Saat penglihatannya berputar-putar.
“Bukankah itu yang telah kau lakukan pada orang-orang selama ini?”
Kata-kata terakhir Idam terdengar jelas di telinganya.
“Kematian yang sia-sia.”
Krak!
* * *
“Ughhhh.”
Idam meregangkan tubuhnya dan menuju kereta.
Perjalanan panjang dan melelahkan di Republik telah berakhir.
Banyak hal terjadi, tetapi dia mendapatkan banyak hal.
“Kalau begitu, sampai jumpa nanti.”
Mayor Jennifer Iba menundukkan kepalanya kepada Idam yang akan pergi. Sebagai syarat memproses Fontaine Councilman, dia akan menerima pasokan militer Republik.
Itu karena Mayor Jennifer Iba akan memindahkannya ke Menara Sihir nanti.
“Pahlawan, aku juga akan segera mengunjungimu!”
“Berkat kau, aku bisa masuk ke Menara Sihir.”
Nibi dan Valdretsa juga akan bergerak sendiri. Mereka akan pergi ke Copperbelly, tempat Idam pertama kali aktif, untuk membawa teknisi dan para peri ke Menara Sihir.
Semua ini adalah persiapan yang Idam lakukan untuk membuat Gunkon super besar.
Ya, untuk membuat Knight Armor.
“…… Kau benar-benar serius.”
Beldora, yang memasuki kereta bersama, memasang ekspresi tidak percaya.
Dia tidak menyangka Idam akan mempersiapkannya dengan begitu teliti bahkan di Republik.
“Yah, kupikir itu hanya omong kosong.”
Idam, menyandarkan dagunya, melihat Republik di luar jendela.

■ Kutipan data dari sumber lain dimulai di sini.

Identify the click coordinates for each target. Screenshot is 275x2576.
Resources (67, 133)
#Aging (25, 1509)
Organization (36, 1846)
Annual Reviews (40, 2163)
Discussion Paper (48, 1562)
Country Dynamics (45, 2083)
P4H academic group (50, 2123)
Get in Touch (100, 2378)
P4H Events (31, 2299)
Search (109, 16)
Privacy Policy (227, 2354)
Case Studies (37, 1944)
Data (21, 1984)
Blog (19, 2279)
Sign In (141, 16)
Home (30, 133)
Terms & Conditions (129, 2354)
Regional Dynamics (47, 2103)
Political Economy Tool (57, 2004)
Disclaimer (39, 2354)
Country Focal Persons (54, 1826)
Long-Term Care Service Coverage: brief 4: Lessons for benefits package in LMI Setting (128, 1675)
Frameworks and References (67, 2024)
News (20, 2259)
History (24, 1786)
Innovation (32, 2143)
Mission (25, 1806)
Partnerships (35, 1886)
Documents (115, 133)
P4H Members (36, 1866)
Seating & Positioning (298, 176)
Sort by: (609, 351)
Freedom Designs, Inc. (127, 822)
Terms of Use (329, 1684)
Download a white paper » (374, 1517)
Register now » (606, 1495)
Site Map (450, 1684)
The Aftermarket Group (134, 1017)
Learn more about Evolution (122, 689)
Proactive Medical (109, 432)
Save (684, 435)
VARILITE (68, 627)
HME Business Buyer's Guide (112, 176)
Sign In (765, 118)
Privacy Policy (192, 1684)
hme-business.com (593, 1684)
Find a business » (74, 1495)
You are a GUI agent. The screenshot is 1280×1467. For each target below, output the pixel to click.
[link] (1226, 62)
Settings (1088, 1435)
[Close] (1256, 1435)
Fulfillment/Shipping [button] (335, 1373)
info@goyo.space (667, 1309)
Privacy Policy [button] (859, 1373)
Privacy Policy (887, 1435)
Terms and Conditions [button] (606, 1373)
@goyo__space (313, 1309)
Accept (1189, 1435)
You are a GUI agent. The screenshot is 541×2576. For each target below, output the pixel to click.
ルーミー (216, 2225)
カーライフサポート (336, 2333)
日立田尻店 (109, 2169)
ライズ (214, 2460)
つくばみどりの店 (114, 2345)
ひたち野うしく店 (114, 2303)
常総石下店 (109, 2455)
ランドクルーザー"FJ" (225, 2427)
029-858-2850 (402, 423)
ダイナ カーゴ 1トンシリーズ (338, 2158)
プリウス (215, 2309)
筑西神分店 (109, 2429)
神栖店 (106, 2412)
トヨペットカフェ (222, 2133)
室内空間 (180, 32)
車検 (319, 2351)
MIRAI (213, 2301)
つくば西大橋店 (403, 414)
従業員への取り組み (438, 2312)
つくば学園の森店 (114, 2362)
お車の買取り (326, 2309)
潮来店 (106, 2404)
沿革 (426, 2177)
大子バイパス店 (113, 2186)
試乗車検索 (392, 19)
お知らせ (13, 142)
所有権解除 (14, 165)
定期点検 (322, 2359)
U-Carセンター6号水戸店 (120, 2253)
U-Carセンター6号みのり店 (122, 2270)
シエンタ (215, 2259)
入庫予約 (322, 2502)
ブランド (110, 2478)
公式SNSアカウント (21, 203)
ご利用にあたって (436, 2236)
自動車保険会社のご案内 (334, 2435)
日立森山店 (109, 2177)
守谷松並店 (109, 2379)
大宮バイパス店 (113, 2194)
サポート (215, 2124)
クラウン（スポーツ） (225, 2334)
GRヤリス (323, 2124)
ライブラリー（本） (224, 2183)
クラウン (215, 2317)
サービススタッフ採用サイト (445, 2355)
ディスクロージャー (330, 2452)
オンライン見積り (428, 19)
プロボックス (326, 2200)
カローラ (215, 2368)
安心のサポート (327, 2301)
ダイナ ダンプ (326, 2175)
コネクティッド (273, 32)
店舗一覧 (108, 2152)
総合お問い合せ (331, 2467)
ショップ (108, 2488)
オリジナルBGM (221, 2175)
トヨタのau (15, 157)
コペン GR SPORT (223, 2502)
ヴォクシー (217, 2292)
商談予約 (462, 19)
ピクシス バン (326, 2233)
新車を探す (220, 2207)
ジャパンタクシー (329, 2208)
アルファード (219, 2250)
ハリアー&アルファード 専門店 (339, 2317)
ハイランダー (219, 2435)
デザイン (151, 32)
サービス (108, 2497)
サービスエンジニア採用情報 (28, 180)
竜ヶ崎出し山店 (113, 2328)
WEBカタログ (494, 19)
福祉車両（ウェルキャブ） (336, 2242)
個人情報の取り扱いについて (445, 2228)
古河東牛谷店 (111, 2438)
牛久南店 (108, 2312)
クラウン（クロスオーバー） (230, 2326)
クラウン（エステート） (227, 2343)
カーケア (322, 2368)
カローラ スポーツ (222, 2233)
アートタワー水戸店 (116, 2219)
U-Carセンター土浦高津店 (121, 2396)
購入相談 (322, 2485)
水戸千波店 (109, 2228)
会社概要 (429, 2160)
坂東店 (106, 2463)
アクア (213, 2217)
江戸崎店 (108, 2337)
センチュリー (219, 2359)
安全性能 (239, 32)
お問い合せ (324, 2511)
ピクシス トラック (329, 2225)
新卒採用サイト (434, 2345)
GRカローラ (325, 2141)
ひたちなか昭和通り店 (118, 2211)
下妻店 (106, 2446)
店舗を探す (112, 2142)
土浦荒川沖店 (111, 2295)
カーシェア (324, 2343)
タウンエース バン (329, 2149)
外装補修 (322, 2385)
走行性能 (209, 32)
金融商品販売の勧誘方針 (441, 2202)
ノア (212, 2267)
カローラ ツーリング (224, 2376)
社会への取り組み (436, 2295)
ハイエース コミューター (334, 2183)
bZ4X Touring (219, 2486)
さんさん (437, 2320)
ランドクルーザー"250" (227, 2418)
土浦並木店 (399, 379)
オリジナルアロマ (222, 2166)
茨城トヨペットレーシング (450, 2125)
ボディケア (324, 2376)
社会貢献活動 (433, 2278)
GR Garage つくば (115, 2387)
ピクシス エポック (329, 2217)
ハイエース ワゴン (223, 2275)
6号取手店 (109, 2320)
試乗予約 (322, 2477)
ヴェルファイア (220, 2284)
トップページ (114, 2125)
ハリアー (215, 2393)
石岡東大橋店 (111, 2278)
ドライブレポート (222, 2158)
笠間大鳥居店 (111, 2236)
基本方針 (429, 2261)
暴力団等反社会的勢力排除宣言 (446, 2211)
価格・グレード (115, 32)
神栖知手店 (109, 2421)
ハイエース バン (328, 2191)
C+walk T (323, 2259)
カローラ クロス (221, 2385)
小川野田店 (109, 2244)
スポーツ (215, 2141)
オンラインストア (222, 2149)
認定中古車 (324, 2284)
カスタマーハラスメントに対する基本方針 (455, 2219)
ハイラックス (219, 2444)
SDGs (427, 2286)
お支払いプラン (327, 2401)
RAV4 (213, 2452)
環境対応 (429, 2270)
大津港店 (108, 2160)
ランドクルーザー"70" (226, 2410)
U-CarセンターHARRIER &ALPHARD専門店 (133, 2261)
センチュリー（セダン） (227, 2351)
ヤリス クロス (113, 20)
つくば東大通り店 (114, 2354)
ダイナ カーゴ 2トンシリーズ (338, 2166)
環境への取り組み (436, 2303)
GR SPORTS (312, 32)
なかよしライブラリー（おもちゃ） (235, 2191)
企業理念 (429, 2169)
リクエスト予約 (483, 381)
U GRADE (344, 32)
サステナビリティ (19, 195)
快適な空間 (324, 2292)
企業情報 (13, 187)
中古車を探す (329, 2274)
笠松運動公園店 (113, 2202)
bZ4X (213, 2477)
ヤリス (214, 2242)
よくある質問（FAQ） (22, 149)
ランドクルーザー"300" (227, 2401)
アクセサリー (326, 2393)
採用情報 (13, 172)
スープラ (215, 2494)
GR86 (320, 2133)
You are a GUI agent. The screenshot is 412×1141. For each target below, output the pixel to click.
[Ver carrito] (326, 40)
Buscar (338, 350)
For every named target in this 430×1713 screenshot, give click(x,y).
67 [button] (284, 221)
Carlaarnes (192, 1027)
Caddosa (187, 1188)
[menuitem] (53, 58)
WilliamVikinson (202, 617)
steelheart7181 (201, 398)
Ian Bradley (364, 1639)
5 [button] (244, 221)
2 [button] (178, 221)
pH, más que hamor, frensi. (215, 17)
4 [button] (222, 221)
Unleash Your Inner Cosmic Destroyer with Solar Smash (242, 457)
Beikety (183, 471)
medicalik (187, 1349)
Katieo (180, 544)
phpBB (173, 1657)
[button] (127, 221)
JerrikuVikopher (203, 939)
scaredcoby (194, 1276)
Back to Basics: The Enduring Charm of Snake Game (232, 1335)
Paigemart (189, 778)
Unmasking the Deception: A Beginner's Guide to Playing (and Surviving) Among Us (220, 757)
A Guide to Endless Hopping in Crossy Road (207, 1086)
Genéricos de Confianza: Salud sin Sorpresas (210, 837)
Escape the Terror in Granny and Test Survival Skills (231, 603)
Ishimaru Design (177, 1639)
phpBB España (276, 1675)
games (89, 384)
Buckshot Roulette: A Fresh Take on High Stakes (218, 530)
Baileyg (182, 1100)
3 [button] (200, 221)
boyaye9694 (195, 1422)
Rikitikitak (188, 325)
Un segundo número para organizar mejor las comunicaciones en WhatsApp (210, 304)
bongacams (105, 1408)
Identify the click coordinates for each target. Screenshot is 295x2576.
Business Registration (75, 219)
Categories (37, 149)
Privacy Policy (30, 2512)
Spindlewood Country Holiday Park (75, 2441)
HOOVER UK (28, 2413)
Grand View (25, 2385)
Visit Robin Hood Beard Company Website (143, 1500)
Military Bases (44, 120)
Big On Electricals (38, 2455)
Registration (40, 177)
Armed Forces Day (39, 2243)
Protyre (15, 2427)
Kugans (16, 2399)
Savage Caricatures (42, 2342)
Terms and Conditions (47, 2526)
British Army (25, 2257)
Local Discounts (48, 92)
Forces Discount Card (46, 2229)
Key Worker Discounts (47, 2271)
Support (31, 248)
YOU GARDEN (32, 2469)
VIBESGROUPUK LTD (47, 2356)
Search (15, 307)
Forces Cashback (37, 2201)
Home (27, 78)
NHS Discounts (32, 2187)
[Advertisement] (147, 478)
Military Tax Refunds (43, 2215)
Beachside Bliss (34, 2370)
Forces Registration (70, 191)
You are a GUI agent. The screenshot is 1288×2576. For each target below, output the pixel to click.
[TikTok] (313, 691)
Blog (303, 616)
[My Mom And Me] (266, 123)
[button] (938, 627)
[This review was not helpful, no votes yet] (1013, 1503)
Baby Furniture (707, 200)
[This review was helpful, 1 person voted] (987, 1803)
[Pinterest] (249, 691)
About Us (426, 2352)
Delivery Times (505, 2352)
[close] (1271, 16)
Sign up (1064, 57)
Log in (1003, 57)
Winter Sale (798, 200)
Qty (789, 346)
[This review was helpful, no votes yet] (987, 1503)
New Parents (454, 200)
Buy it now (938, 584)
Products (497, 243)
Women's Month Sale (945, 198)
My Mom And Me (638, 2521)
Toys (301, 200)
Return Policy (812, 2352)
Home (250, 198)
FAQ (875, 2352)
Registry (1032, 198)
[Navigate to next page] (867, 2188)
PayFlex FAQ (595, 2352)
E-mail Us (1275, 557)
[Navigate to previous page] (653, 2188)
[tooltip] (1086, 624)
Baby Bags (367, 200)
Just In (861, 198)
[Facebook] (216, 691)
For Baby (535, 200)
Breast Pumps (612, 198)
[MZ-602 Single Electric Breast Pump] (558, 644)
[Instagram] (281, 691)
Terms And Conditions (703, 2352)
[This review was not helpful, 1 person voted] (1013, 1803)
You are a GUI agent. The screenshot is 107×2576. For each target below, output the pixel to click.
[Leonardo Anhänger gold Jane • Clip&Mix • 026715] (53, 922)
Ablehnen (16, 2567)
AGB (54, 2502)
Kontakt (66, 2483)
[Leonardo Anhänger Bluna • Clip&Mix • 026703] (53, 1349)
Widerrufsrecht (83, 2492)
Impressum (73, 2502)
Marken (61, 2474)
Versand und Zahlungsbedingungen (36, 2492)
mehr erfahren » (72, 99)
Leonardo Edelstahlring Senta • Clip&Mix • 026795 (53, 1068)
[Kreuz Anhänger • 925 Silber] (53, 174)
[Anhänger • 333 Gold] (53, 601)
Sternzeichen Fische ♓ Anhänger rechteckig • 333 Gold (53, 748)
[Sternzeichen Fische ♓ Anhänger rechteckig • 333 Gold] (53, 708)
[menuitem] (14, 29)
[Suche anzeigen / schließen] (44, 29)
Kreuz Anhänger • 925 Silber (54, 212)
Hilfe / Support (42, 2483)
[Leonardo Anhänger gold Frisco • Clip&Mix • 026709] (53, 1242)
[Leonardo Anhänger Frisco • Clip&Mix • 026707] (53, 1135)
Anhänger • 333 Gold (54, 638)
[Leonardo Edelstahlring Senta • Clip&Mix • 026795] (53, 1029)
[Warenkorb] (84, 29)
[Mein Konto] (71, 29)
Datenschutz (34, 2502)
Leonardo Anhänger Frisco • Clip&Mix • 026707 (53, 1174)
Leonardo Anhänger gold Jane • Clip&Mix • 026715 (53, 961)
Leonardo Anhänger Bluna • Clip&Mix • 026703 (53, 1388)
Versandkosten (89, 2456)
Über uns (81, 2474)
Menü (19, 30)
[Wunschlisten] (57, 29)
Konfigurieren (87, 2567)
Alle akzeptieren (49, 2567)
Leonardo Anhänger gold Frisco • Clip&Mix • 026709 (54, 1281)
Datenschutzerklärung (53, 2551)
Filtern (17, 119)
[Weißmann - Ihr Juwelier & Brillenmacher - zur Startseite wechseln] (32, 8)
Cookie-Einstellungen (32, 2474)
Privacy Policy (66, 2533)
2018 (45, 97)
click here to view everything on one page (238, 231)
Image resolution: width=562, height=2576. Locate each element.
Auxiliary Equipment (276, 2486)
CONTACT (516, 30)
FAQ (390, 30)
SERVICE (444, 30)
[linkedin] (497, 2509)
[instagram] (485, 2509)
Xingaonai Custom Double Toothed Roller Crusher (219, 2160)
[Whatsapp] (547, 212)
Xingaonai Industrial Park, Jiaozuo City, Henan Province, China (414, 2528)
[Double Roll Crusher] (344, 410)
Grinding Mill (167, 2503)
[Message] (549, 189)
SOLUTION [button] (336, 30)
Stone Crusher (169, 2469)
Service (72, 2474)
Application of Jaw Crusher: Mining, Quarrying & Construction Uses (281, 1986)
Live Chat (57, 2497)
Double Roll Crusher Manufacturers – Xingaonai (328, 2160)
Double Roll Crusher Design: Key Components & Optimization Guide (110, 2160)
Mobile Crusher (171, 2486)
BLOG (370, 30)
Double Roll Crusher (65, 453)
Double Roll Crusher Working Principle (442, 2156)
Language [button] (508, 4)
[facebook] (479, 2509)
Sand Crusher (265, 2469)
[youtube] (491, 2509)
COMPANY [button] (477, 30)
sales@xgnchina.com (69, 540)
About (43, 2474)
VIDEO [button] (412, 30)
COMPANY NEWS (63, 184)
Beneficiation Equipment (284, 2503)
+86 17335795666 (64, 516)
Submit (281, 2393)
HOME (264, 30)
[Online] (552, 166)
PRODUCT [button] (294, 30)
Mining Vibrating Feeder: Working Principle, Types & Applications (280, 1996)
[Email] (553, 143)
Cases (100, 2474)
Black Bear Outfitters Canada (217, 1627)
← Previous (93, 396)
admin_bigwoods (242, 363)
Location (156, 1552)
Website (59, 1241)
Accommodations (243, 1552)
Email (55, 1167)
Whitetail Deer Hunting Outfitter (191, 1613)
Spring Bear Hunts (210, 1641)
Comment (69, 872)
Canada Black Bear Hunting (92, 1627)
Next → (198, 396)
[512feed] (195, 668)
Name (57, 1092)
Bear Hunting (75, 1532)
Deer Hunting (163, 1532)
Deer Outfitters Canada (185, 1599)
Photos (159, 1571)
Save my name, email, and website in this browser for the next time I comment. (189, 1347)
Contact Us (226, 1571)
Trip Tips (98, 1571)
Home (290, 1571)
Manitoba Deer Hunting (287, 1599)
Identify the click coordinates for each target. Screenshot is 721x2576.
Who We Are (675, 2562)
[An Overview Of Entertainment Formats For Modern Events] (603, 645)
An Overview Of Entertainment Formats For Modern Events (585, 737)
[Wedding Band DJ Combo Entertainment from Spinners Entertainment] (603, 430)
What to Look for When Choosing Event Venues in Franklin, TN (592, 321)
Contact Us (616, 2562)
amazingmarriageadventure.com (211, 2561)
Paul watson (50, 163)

Kota abu-abu yang mungkin tidak akan pernah dilihatnya lagi memberinya kenangan yang cukup baik.
Terutama, penyelesaiannya sangat memuaskan.
Karena iblis terkutuk itu diurus dengan cara yang sama menjijikkannya.
Kereta segera berangkat.
Beldora, yang duduk di seberangnya dan menatap Idam, bertanya dengan bercanda.
“Idam, apa yang ingin kau lakukan pertama kali saat kembali?”
Apakah dia akan langsung membuat Gunkon?
Atau akan menyapa para penyihir di Menara Sihir Besi?
Atau menyapa para Ksatria Coelacanth?
Atau tungku? Pemandian air panas?
Apapun itu, Beldora tampak sangat menantikannya.
“Huu.”
Idam terkekeh dan menjawab dengan suara rendah.
“Menyaksikan reaksi Archmage.”
“…….”
Dia sangat ingin tahu seperti apa ekspresi wanita yang telah diusirnya ketika dia melihatnya kembali dengan keras kepala.